#### PROBLEM TO SOLVE:
Render the data below as a JSON array of strings with one string per line, omitting blank lines.

##### RECORDS #####

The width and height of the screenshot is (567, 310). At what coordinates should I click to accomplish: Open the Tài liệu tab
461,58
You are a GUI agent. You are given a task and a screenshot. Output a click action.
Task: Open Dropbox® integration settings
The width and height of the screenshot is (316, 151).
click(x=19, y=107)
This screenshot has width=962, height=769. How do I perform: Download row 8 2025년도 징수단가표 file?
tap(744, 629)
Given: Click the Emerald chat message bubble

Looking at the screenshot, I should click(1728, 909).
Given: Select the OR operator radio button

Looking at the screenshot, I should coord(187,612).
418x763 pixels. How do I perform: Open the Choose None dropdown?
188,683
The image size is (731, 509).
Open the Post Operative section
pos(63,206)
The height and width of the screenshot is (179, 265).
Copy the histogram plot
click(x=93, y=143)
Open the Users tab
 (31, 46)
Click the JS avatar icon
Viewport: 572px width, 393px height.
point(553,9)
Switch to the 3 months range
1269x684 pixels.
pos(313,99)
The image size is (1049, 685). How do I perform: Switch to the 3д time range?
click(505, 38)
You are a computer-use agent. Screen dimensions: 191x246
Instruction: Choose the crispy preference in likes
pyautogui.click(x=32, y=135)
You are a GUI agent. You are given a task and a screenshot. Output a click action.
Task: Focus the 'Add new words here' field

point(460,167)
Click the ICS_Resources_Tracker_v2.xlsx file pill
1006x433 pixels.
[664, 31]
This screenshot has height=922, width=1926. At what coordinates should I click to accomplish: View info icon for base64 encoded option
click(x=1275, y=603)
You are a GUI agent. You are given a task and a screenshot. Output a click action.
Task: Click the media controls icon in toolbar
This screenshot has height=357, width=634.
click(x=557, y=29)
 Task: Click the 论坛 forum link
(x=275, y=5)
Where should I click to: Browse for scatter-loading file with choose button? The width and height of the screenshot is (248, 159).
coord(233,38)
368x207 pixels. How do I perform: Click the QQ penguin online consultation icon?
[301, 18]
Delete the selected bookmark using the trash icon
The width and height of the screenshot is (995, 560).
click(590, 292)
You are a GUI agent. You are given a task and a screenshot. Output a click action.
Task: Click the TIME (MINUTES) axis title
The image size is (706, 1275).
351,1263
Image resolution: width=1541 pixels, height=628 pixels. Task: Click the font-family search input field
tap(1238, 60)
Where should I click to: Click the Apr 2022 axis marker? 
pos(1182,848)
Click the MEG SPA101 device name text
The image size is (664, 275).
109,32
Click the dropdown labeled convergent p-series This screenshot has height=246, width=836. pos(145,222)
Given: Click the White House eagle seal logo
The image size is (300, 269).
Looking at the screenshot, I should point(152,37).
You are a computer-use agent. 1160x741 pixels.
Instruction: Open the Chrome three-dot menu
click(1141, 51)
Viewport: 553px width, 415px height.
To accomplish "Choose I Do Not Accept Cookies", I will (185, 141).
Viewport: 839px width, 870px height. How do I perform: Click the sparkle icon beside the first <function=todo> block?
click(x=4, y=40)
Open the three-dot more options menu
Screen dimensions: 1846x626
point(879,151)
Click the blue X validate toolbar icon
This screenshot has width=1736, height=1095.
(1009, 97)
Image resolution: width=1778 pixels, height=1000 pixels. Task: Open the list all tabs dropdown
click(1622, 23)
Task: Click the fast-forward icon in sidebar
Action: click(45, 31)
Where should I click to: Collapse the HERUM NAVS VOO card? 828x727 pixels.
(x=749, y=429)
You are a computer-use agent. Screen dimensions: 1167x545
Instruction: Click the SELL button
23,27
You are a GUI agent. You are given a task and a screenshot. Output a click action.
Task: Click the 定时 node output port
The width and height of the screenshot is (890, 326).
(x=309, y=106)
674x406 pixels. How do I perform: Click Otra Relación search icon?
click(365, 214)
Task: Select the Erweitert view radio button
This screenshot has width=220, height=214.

#####

#### WRITTEN SOLUTION:
[
  "The width and height of the screenshot is (567, 310). At what coordinates should I click to accomplish: Open the Tài liệu tab",
  "461,58",
  "You are a GUI agent. You are given a task and a screenshot. Output a click action.",
  "Task: Open Dropbox® integration settings",
  "The width and height of the screenshot is (316, 151).",
  "click(x=19, y=107)",
  "This screenshot has width=962, height=769. How do I perform: Download row 8 2025년도 징수단가표 file?",
  "tap(744, 629)",
  "Given: Click the Emerald chat message bubble",
  "Looking at the screenshot, I should click(1728, 909).",
  "Given: Select the OR operator radio button",
  "Looking at the screenshot, I should coord(187,612).",
  "418x763 pixels. How do I perform: Open the Choose None dropdown?",
  "188,683",
  "The image size is (731, 509).",
  "Open the Post Operative section",
  "pos(63,206)",
  "The height and width of the screenshot is (179, 265).",
  "Copy the histogram plot",
  "click(x=93, y=143)",
  "Open the Users tab",
  " (31, 46)",
  "Click the JS avatar icon",
  "Viewport: 572px width, 393px height.",
  "point(553,9)",
  "Switch to the 3 months range",
  "1269x684 pixels.",
  "pos(313,99)",
  "The image size is (1049, 685). How do I perform: Switch to the 3д time range?",
  "click(505, 38)",
  "You are a computer-use agent. Screen dimensions: 191x246",
  "Instruction: Choose the crispy preference in likes",
  "pyautogui.click(x=32, y=135)",
  "You are a GUI agent. You are given a task and a screenshot. Output a click action.",
  "Task: Focus the 'Add new words here' field",
  "point(460,167)",
  "Click the ICS_Resources_Tracker_v2.xlsx file pill",
  "1006x433 pixels.",
  "[664, 31]",
  "This screenshot has height=922, width=1926. At what coordinates should I click to accomplish: View info icon for base64 encoded option",
  "click(x=1275, y=603)",
  "You are a GUI agent. You are given a task and a screenshot. Output a click action.",
  "Task: Click the media controls icon in toolbar",
  "This screenshot has height=357, width=634.",
  "click(x=557, y=29)",
  " Task: Click the 论坛 forum link",
  "(x=275, y=5)",
  "Where should I click to: Browse for scatter-loading file with choose button? The width and height of the screenshot is (248, 159).",
  "coord(233,38)",
  "368x207 pixels. How do I perform: Click the QQ penguin online consultation icon?",
  "[301, 18]",
  "Delete the selected bookmark using the trash icon",
  "The width and height of the screenshot is (995, 560).",
  "click(590, 292)",
  "You are a GUI agent. You are given a task and a screenshot. Output a click action.",
  "Task: Click the TIME (MINUTES) axis title",
  "The image size is (706, 1275).",
  "351,1263",
  "Image resolution: width=1541 pixels, height=628 pixels. Task: Click the font-family search input field",
  "tap(1238, 60)",
  "Where should I click to: Click the Apr 2022 axis marker? ",
  "pos(1182,848)",
  "Click the MEG SPA101 device name text",
  "The image size is (664, 275).",
  "109,32",
  "Click the dropdown labeled convergent p-series This screenshot has height=246, width=836. pos(145,222)",
  "Given: Click the White House eagle seal logo",
  "The image size is (300, 269).",
  "Looking at the screenshot, I should point(152,37).",
  "You are a computer-use agent. 1160x741 pixels.",
  "Instruction: Open the Chrome three-dot menu",
  "click(1141, 51)",
  "Viewport: 553px width, 415px height.",
  "To accomplish \"Choose I Do Not Accept Cookies\", I will (185, 141).",
  "Viewport: 839px width, 870px height. How do I perform: Click the sparkle icon beside the first <function=todo> block?",
  "click(x=4, y=40)",
  "Open the three-dot more options menu",
  "Screen dimensions: 1846x626",
  "point(879,151)",
  "Click the blue X validate toolbar icon",
  "This screenshot has width=1736, height=1095.",
  "(1009, 97)",
  "Image resolution: width=1778 pixels, height=1000 pixels. Task: Open the list all tabs dropdown",
  "click(1622, 23)",
  "Task: Click the fast-forward icon in sidebar",
  "Action: click(45, 31)",
  "Where should I click to: Collapse the HERUM NAVS VOO card? 828x727 pixels.",
  "(x=749, y=429)",
  "You are a computer-use agent. Screen dimensions: 1167x545",
  "Instruction: Click the SELL button",
  "23,27",
  "You are a GUI agent. You are given a task and a screenshot. Output a click action.",
  "Task: Click the 定时 node output port",
  "The width and height of the screenshot is (890, 326).",
  "(x=309, y=106)",
  "674x406 pixels. How do I perform: Click Otra Relación search icon?",
  "click(365, 214)",
  "Task: Select the Erweitert view radio button",
  "This screenshot has width=220, height=214."
]